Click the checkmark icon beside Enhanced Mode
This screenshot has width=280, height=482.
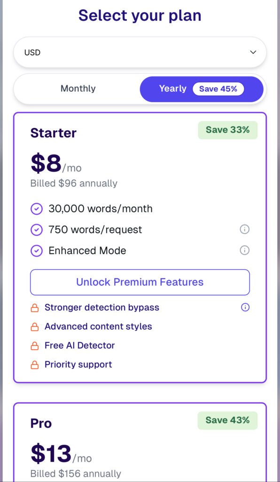pyautogui.click(x=37, y=250)
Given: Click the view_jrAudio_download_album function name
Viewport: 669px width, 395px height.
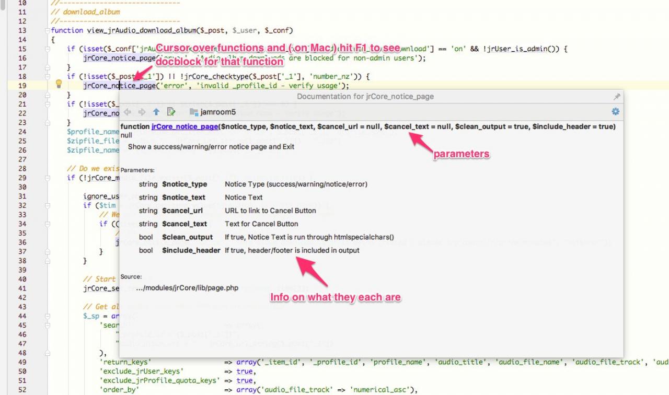Looking at the screenshot, I should pos(140,30).
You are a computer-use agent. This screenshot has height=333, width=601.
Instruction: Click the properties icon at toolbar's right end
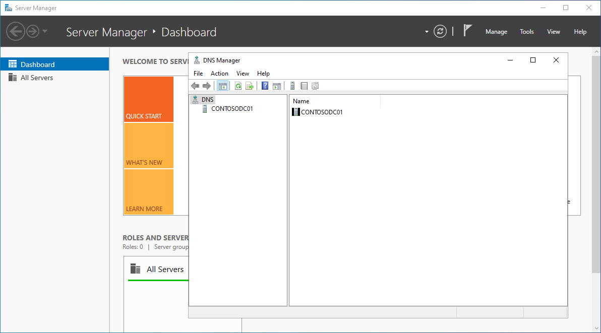tap(315, 86)
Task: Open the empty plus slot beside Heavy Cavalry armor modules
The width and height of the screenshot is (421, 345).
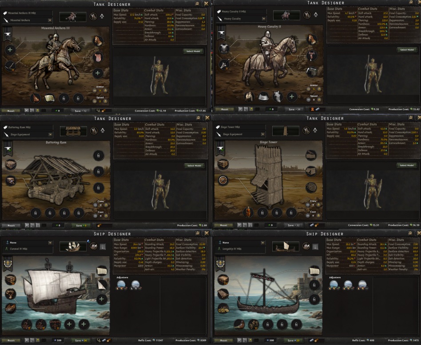Action: pos(292,96)
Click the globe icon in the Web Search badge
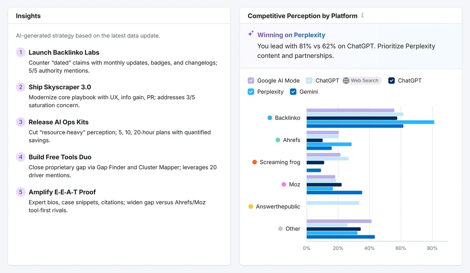Screen dimensions: 470x273 click(x=346, y=81)
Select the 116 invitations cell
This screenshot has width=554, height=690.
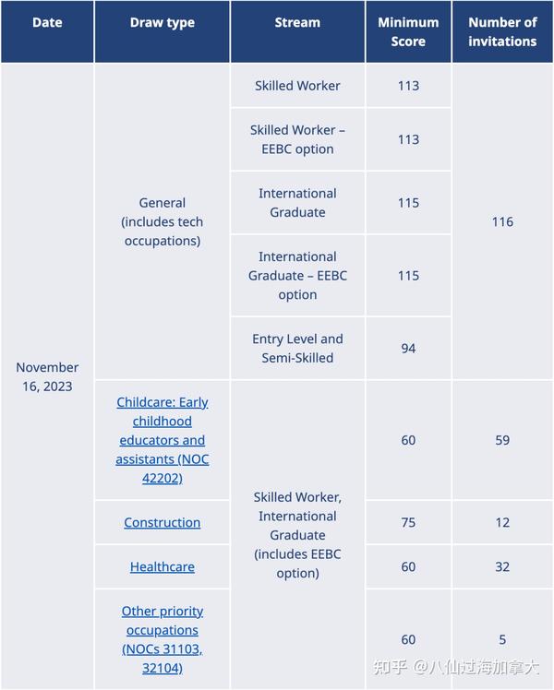[x=502, y=221]
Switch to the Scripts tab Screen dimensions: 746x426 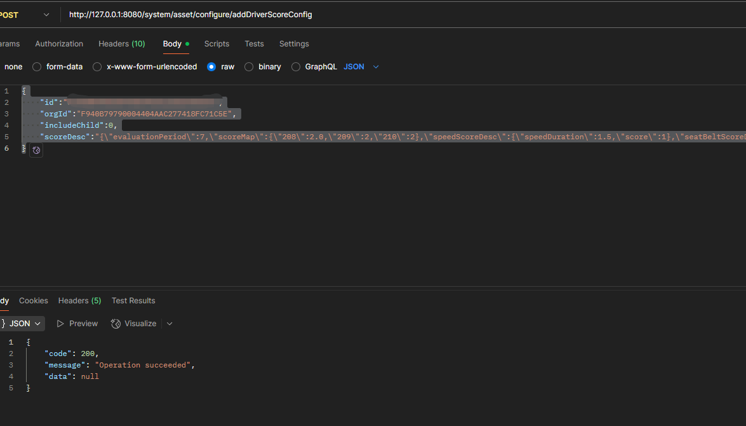(216, 44)
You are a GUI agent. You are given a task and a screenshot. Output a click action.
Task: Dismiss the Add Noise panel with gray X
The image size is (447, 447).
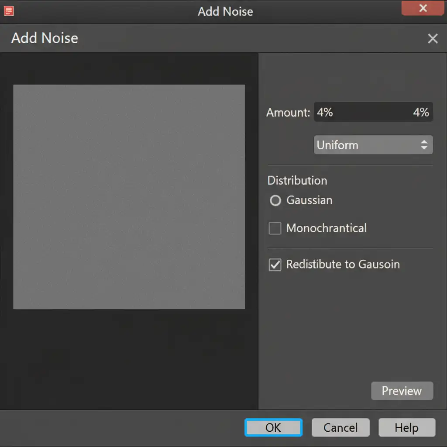[432, 39]
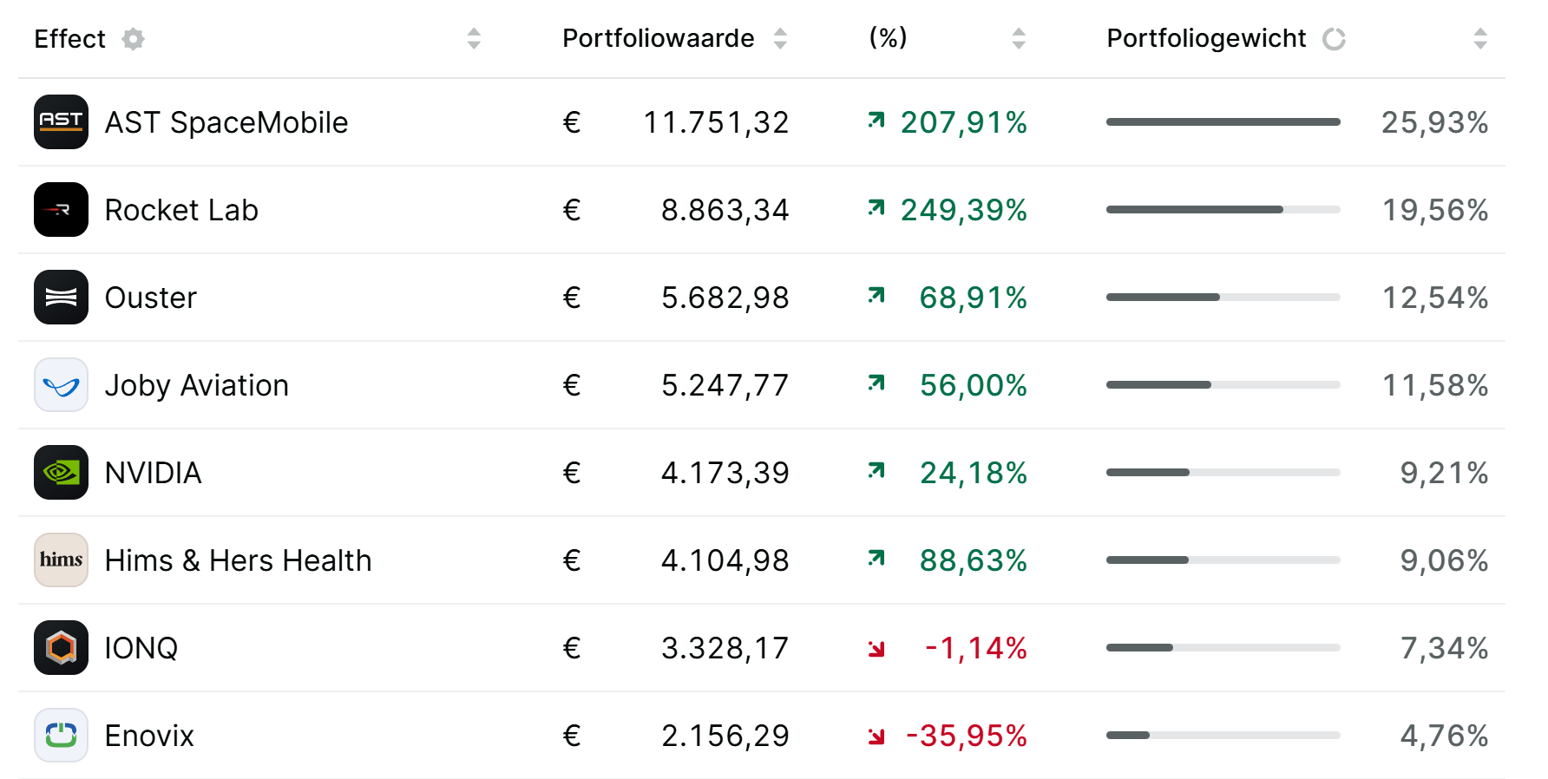This screenshot has height=779, width=1548.
Task: Click the IONQ logo icon
Action: click(61, 648)
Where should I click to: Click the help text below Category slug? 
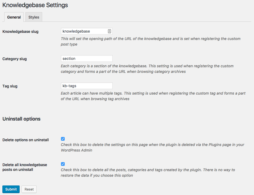point(147,69)
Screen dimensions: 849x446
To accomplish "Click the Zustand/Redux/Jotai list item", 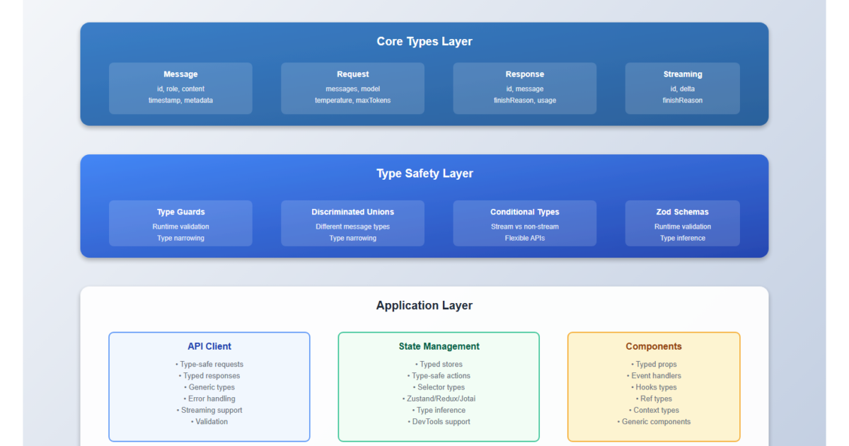I will [439, 399].
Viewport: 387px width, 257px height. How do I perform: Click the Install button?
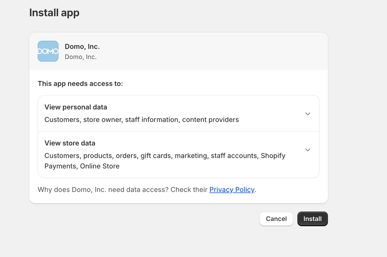[312, 219]

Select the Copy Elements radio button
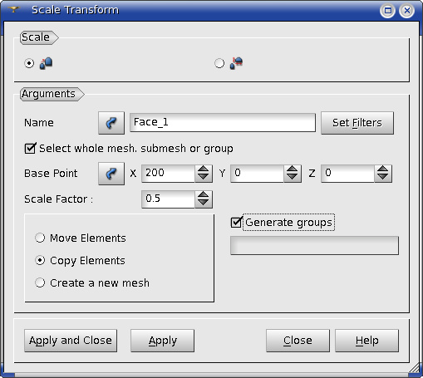click(40, 260)
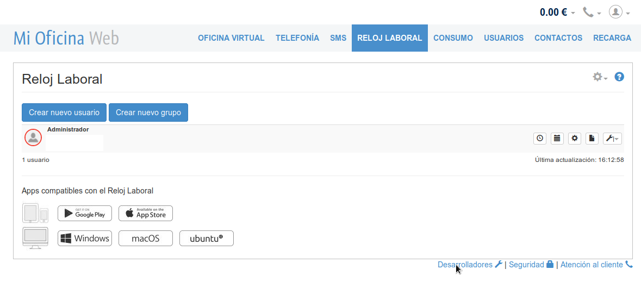
Task: Open the phone dropdown in top bar
Action: tap(592, 12)
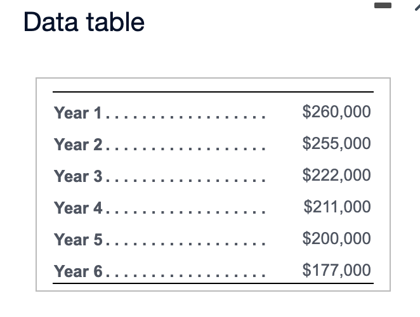Select the Year 3 label
The width and height of the screenshot is (420, 317).
coord(78,176)
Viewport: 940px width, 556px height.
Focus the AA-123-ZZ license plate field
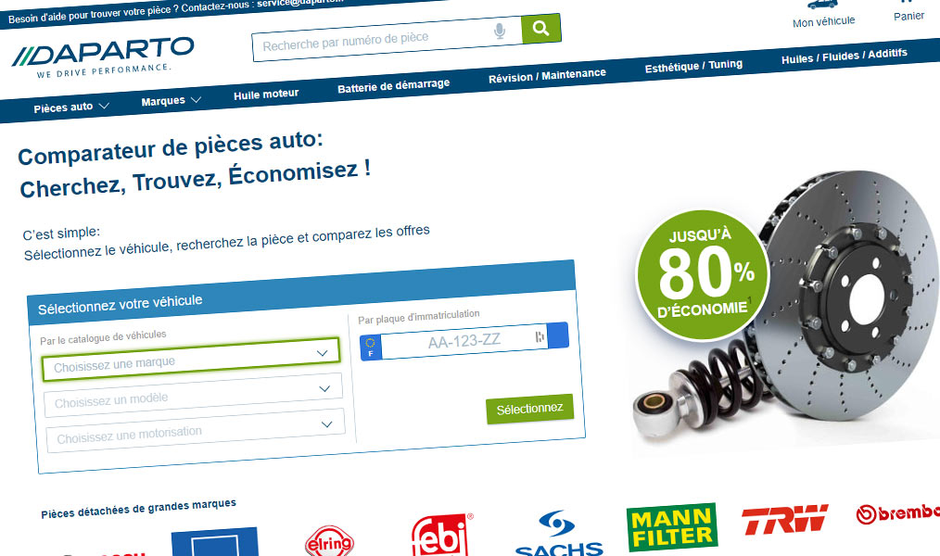(x=464, y=341)
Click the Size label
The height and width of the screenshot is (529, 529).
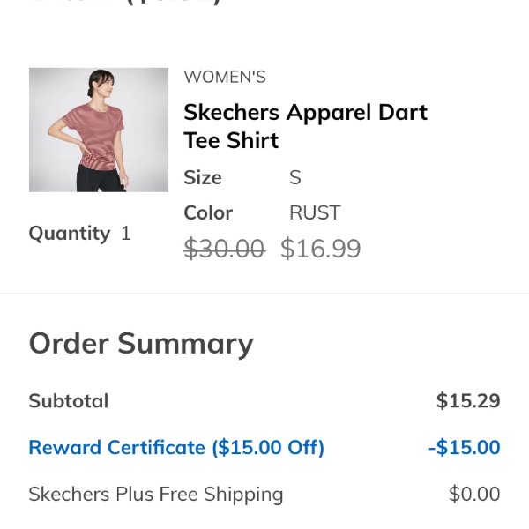click(203, 177)
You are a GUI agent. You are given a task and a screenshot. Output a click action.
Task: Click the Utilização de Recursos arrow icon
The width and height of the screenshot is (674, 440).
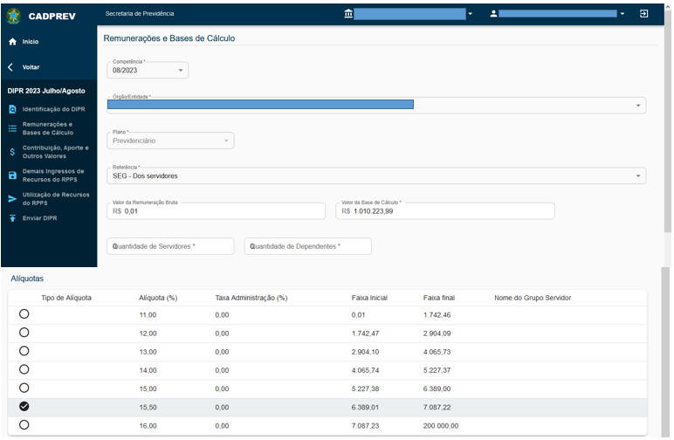(x=12, y=199)
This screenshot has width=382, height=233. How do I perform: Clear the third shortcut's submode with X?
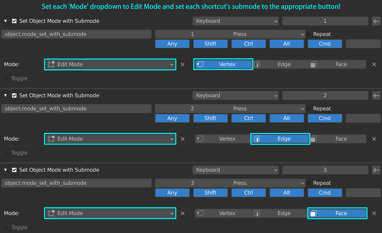pos(374,213)
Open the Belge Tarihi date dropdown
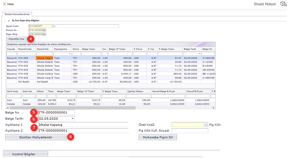The image size is (288, 158). click(72, 118)
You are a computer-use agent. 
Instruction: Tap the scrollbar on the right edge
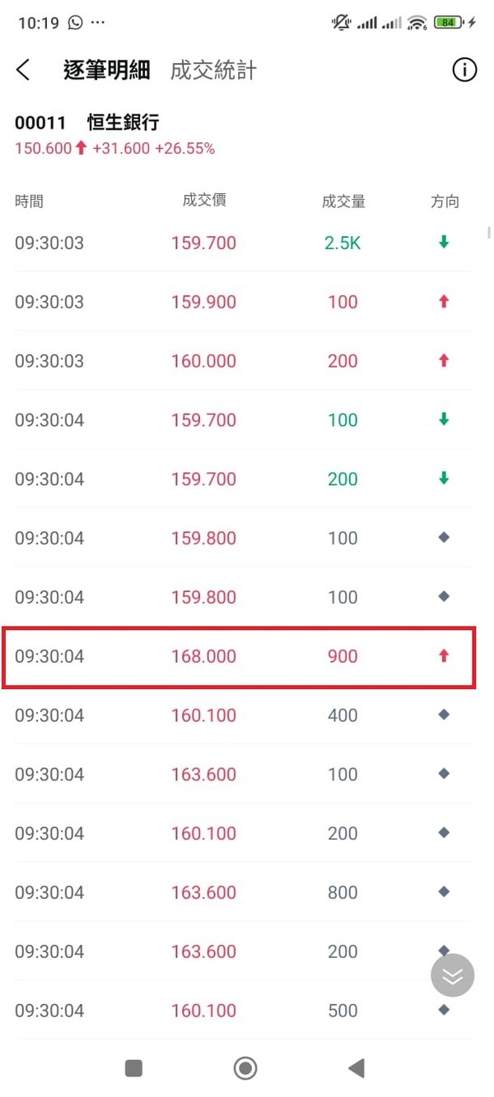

Description of the task: Copy out every line of the records that the string "beside" appears in.

Response to this exercise:
Click the checkmark icon beside Enhanced Mode
Task: Open the empty plus slot beside Heavy Cavalry armor modules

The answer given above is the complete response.